Embora esteja há pouco mais de um ano reunindo jovens e adultos atuantes nos movimentos e coletivos da região, a Associação dos Moradores do Bairro da Serrinha (Amorbase) já funciona como quartel-general da resistência. Milton Santos, de 37 anos, é um dos membros da atual gestão do espaço. Antes mesmo da reforma e implantação das atuais atividades do local, a socióloga Aparecida Higino, da Universidade Federal do Ceará (UFC), já pesquisava as interações juvenis na região. Com os dois, a história das ações juvenis no bairro se entrelaçam com as vivências de Diego e dos demais jovens que respiram energia.

“Aqui na Serrinha, historicamente falando, já tem uma tradição de muitos movimentos na periferia, reivindicação política, ação cultural”, ressalta Milton Santos, ao lembrar que, embora os coletivos findem, “as pessoas continuam criando”. Concepção compartilhada por Aparecida Higino a qual, há seis anos estudando os coletivos, vê a presença dos jovens diariamente. “Além do reconhecimento, da visibilidade e da autoexpressão, eles buscam também a transformação material das condições do espaço público”, pontua, salientando a existência da Praça da Cruz Grande como palco principal das intervenções.

Com poucos espaços para diversão, é a juventude que inicia o processo de visibilização dos problemas na infraestrutura do local.  “Não há lazer, os esforços de organizar as expressões artístico-culturais são de todos esses movimentos juntos”, explica Aparecida. Segundo ela, as duas últimas gestões não fizeram muito pelo bairro: “a Praça da Cruz Grande, os campos de futebol, as outras praças estão tão abandonados que ninguém nem quer frequentar o local de tão deteriorado”.

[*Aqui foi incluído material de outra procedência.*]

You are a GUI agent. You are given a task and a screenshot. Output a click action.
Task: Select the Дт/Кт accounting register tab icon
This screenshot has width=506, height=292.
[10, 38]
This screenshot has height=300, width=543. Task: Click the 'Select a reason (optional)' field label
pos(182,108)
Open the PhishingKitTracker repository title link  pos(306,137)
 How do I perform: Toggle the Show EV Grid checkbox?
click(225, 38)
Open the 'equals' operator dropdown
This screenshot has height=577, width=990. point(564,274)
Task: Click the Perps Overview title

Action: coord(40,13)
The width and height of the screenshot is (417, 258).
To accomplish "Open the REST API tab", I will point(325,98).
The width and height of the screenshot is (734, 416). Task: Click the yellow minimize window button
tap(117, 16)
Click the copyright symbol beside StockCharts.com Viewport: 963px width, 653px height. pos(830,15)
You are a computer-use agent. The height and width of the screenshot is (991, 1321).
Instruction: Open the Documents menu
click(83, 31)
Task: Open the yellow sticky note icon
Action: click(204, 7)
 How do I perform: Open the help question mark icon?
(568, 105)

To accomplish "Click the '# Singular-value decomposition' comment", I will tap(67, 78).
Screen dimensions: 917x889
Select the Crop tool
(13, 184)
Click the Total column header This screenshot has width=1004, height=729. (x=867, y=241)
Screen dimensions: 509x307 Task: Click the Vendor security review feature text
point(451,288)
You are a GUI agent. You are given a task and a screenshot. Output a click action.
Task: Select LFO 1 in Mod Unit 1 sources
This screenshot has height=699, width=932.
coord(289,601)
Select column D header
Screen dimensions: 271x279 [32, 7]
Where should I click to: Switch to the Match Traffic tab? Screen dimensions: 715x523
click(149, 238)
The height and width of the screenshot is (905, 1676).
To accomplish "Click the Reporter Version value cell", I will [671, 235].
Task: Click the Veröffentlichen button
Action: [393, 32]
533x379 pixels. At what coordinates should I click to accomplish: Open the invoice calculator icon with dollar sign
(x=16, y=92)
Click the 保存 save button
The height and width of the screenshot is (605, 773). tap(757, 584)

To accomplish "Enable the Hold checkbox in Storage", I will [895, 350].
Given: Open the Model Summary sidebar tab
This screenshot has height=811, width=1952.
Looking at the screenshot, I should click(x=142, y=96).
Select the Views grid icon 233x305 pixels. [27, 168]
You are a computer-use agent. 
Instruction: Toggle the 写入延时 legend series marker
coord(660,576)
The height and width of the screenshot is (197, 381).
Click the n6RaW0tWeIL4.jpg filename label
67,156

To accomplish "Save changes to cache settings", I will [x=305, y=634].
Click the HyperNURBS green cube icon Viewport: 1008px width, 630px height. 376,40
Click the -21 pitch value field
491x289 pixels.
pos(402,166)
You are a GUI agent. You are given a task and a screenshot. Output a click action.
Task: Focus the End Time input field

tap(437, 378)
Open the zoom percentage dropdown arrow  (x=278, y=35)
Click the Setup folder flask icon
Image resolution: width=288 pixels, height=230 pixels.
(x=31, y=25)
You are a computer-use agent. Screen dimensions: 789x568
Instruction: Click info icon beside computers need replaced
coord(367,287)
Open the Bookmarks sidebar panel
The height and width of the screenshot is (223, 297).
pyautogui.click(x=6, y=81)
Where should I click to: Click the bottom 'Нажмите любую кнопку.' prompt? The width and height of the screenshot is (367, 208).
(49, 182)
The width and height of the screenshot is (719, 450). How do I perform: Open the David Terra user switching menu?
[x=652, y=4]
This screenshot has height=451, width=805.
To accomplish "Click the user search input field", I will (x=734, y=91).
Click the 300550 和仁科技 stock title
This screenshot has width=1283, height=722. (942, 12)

Além de denunciar os problemas no espaço que os circunda, os jovens da Serrinha também utilizam os coletivos como ferramenta contra a violência. “É como dizem: onde não há cultura e arte, a violência vira espetáculo. Se não houver os eventos culturais é pior”, pondera Milton Santos. Casos desse gênero já ocorreram nos limites dos saraus organizados no local, definido como palco principal; hoje em dia, há evitação em promover saraus na Praça da Cruz Grande.

Em razão da dominação de territórios exercida em alguns bairros de Fortaleza por facções criminosas, há pessoas de uma região impossibilitadas de frequentar outra. “Já rolou morte no reggae aqui; no Jangurussu, no Cuca Roots, que era o reggae mais cobiçado, que a galera mais chegava, um rapaz foi morto na arquibancada”, relembra Diego Martins.

A única saída para continuar movendo a cabeça e os pés, em busca de formas para continuar passando por cima da violência que os cerceia, talvez esteja no pensamento. E ele quer. “Cara, seria muito bom se a gente pudesse andar livremente em qualquer favela porque se eu chegar a qualquer outra favela, eu vou saber andar de boa, tranquilo, sem medo, sem nada”.